• Work item:
Copy out all lines bearing the word "selector" from the listing below.

* * *

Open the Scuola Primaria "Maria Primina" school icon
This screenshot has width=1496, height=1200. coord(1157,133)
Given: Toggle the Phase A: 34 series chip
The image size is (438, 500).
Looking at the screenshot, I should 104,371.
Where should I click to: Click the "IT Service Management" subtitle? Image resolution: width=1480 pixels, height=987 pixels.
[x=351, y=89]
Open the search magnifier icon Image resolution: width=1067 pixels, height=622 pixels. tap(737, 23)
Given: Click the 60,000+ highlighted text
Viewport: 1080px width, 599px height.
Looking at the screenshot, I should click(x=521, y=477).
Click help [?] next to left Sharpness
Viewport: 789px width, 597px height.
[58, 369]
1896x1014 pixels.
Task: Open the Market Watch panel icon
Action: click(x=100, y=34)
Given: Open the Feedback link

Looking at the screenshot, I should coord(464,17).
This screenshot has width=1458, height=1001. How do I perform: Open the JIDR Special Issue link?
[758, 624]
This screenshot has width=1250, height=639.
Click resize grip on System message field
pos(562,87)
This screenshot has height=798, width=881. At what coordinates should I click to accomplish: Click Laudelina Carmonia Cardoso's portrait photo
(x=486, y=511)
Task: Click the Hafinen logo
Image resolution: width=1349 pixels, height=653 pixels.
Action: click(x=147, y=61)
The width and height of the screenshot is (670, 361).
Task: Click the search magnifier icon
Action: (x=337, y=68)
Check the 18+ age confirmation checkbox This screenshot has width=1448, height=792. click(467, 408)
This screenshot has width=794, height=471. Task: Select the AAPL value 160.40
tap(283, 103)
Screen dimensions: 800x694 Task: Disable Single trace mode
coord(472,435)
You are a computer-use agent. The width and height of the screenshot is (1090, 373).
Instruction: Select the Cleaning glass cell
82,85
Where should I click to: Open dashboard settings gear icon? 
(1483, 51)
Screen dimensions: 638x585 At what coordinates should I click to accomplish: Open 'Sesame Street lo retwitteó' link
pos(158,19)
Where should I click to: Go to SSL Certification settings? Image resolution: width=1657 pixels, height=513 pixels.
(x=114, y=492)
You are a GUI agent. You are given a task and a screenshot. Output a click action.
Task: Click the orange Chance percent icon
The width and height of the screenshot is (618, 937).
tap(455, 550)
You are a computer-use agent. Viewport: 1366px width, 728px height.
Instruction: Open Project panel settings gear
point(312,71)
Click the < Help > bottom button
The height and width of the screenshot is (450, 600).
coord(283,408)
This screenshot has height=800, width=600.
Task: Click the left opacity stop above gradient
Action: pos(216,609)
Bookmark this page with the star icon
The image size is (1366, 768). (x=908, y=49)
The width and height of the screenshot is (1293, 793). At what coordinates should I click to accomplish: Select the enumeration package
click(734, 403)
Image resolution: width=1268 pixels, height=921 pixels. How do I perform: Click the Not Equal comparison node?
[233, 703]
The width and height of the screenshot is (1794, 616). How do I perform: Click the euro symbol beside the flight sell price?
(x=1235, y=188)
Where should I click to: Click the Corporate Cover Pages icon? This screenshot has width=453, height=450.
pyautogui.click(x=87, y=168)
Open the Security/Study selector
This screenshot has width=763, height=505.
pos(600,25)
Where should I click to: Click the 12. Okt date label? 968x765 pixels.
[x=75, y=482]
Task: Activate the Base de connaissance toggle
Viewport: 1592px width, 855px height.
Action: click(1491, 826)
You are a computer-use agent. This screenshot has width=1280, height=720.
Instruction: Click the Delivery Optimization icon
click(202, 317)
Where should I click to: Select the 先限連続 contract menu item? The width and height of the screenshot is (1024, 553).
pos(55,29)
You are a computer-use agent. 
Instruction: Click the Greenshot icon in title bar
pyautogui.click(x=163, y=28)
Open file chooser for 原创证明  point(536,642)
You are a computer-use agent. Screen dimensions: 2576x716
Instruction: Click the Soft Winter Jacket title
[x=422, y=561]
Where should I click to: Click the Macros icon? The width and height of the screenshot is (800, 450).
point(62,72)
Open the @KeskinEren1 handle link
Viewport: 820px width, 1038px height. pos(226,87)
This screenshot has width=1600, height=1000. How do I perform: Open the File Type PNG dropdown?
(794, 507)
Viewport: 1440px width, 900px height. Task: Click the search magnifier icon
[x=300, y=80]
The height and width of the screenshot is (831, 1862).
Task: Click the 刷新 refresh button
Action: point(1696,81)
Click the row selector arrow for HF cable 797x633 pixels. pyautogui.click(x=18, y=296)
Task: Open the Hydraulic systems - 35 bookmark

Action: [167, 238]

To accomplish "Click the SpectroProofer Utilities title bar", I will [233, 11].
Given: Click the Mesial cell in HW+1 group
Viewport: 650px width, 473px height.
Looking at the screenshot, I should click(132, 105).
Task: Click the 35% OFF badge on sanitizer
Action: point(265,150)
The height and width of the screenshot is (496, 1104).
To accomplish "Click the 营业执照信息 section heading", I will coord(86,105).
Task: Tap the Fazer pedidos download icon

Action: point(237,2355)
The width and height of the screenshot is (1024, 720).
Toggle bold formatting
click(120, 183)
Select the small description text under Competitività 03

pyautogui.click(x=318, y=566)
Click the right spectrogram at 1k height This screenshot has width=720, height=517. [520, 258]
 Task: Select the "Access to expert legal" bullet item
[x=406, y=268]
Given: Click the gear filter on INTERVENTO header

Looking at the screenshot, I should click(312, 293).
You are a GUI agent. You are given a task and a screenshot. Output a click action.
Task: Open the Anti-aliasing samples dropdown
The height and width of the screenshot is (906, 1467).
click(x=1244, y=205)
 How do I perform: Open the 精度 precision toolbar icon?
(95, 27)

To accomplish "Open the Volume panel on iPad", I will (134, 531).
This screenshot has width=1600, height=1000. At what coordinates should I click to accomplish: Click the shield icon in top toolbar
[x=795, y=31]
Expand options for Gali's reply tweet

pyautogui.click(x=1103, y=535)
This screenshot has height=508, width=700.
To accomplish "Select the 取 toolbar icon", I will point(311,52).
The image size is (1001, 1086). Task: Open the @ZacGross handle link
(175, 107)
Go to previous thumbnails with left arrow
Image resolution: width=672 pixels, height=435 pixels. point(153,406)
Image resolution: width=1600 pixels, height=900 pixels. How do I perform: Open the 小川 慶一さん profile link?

* * *

• Expected answer:
Open the Security/Study selector
Click the row selector arrow for HF cable 797x633 pixels. pyautogui.click(x=18, y=296)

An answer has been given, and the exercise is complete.